[TASK DIRECTIONS]
Determine how many lines in the records include "agent". Write the number and nothing more.

Source data:
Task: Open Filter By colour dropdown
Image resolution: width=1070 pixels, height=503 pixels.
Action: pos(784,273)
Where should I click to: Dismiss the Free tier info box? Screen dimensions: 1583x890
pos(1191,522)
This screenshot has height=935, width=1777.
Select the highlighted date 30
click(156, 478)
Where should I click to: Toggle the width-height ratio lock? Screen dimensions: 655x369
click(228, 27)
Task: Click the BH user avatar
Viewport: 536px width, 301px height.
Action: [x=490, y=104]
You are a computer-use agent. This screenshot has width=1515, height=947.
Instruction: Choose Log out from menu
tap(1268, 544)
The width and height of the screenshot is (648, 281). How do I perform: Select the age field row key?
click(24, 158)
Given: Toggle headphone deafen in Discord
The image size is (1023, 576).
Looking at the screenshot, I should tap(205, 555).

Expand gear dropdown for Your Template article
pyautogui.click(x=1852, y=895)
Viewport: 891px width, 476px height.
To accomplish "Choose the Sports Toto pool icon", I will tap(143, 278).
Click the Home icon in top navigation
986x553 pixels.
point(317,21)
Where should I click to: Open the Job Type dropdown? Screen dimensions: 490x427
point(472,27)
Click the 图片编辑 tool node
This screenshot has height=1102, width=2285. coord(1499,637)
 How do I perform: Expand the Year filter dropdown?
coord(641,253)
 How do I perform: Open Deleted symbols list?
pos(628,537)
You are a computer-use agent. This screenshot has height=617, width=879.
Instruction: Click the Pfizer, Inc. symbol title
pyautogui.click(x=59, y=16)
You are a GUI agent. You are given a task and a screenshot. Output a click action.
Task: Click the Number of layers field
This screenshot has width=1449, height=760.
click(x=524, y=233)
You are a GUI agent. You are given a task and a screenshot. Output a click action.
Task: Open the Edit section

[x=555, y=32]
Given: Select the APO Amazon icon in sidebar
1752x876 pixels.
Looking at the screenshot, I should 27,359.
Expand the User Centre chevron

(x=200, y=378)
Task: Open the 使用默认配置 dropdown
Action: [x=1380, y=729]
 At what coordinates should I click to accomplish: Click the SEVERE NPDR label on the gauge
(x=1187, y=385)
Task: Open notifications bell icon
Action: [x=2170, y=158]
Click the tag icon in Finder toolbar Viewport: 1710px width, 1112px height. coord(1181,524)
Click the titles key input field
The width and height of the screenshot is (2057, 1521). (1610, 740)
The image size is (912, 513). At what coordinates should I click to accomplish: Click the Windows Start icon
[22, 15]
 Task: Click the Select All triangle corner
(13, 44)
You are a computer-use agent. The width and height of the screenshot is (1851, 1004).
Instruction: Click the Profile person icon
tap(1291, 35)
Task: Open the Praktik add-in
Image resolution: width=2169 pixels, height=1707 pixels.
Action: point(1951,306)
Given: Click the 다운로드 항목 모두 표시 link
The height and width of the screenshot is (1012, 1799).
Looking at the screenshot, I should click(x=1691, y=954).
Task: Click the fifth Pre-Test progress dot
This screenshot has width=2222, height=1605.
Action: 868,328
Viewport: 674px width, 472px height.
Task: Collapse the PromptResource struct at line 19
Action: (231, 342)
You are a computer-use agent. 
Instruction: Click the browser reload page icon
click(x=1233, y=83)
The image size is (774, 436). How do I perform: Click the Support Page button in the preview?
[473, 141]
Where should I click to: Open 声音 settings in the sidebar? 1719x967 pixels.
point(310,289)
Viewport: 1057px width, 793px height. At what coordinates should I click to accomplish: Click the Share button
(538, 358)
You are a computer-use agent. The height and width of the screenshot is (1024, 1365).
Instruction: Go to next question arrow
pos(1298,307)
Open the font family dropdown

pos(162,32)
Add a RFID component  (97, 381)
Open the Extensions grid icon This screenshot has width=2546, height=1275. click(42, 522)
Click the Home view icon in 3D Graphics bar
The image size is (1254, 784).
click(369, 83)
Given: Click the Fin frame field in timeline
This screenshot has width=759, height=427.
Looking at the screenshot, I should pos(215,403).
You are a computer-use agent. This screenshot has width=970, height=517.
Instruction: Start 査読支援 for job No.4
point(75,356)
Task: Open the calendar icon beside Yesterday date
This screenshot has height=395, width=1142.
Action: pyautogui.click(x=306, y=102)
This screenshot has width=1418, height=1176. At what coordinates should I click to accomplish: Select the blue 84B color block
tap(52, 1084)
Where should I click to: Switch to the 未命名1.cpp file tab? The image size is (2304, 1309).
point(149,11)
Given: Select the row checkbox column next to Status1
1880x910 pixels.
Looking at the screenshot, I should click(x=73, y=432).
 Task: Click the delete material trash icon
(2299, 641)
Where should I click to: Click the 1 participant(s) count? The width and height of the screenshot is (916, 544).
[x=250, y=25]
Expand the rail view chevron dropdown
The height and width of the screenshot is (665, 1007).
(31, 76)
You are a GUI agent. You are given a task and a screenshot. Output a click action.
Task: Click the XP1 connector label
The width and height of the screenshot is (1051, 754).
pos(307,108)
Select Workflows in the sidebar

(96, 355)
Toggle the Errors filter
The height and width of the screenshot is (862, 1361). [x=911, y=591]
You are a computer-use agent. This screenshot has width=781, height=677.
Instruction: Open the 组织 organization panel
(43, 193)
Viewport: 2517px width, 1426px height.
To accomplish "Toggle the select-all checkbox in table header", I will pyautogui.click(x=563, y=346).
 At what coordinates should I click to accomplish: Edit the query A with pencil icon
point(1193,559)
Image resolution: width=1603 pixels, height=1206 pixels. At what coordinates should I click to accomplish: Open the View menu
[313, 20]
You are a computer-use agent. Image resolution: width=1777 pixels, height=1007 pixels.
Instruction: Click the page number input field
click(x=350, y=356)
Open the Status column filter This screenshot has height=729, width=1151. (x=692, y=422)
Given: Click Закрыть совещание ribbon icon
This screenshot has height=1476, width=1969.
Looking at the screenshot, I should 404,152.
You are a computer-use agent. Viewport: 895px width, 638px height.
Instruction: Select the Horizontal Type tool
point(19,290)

[ANSWER SPACE]
12